* _EXERCISE GOAL_
Please copy out the entries below exactly, beginning with the line that contains "Click the Your Name input field" and ending with the line that contains "Expand the Operation", and include nothing outside that span.

* _Records excerpted from a collection_
++++++++++++++++++++

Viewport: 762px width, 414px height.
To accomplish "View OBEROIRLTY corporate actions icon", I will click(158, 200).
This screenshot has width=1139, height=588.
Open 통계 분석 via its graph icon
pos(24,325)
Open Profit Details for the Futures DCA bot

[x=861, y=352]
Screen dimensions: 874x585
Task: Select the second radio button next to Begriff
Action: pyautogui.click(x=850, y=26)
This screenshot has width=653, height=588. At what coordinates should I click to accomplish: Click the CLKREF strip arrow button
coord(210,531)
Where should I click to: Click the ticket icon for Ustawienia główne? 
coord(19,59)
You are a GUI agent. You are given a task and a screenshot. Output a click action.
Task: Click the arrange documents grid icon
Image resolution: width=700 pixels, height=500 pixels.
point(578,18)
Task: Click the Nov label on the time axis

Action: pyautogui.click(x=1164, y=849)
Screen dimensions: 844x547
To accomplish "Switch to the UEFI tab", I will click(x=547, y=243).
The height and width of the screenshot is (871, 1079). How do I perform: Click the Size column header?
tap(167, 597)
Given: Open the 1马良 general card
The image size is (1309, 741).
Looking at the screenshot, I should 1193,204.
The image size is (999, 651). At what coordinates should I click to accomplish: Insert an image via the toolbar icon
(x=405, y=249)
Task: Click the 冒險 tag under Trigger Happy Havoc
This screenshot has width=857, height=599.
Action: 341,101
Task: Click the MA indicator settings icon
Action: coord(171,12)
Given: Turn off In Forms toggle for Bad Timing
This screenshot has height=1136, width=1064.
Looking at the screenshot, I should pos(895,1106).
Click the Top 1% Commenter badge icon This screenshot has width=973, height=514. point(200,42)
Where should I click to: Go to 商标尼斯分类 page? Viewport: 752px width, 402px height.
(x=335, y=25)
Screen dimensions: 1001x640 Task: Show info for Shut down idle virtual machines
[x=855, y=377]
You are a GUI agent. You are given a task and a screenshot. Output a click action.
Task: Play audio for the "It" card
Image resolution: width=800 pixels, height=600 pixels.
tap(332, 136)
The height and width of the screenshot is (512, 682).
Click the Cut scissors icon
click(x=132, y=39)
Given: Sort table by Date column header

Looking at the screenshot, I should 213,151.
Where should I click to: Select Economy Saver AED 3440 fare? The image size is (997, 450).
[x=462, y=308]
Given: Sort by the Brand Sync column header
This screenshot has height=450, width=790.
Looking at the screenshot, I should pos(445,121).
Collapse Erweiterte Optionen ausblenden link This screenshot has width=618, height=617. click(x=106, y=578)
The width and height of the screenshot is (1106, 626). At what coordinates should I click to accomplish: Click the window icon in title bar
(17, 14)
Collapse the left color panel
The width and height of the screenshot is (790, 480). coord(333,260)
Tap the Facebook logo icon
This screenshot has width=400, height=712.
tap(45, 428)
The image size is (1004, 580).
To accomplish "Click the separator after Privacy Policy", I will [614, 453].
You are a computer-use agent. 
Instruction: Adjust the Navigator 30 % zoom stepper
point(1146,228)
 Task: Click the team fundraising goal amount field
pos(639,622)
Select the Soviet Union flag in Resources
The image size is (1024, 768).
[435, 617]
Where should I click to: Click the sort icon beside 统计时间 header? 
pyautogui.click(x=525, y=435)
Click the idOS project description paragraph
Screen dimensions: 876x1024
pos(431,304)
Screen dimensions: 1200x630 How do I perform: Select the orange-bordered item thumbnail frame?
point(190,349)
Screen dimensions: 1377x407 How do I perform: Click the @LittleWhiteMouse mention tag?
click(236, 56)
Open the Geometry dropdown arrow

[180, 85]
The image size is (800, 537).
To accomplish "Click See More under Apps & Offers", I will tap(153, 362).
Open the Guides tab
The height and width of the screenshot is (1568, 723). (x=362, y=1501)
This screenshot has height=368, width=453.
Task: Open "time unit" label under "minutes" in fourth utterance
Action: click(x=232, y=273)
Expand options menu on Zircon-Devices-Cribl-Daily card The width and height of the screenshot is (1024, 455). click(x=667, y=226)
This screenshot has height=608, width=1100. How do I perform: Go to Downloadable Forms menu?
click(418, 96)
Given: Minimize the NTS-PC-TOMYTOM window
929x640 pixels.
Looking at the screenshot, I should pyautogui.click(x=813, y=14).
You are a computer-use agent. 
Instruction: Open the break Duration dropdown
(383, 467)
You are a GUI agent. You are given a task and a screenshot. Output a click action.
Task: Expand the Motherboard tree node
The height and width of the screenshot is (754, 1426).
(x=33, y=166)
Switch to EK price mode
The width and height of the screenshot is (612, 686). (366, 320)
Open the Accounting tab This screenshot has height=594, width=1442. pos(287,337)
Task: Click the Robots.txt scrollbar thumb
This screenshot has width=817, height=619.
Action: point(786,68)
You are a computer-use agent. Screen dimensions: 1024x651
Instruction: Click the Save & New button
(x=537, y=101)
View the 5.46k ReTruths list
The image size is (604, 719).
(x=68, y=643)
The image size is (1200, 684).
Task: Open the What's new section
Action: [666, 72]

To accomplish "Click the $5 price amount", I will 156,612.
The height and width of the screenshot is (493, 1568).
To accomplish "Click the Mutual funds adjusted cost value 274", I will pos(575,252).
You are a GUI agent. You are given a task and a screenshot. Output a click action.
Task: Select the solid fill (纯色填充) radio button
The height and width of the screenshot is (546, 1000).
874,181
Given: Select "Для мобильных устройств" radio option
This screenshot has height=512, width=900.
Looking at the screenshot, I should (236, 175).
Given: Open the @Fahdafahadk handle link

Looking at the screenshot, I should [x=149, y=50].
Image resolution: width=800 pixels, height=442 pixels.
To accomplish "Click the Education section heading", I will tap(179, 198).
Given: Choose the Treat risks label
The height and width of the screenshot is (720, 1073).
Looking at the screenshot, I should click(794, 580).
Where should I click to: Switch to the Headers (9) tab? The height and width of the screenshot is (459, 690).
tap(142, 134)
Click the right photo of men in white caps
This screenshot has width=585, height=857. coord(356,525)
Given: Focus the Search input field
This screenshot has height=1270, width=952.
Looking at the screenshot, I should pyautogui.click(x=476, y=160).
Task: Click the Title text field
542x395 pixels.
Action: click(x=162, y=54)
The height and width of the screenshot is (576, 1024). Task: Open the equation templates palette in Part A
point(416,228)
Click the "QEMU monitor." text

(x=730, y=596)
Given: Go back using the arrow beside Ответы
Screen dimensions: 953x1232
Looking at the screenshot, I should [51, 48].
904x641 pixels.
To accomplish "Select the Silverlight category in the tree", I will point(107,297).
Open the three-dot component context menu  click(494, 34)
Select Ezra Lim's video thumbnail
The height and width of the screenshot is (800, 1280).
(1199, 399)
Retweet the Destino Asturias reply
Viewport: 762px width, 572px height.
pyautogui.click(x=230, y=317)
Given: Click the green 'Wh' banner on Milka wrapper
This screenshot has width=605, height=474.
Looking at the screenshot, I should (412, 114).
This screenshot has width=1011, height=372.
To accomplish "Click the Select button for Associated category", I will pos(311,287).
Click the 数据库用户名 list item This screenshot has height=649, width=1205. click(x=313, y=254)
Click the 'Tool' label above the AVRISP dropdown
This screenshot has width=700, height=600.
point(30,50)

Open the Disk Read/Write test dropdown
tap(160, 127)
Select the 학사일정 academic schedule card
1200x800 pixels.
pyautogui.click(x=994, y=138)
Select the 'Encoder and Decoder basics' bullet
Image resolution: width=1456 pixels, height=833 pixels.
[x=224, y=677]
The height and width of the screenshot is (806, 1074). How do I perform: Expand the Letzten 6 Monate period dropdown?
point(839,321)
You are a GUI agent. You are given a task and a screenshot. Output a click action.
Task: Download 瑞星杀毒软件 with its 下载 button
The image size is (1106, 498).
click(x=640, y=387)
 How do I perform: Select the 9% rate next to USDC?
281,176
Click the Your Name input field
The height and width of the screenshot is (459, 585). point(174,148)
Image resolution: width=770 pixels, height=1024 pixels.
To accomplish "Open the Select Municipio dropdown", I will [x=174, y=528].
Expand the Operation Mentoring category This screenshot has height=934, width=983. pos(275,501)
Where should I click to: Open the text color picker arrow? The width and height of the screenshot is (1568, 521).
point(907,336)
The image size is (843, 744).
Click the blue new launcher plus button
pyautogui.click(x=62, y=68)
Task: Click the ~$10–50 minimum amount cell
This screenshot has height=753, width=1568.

++++++++++++++++++++

* _SOLUTION BELOW_
Click the Your Name input field
The height and width of the screenshot is (459, 585). point(174,148)
Image resolution: width=770 pixels, height=1024 pixels.
To accomplish "Open the Select Municipio dropdown", I will [x=174, y=528].
Expand the Operation Mentoring category This screenshot has height=934, width=983. pos(275,501)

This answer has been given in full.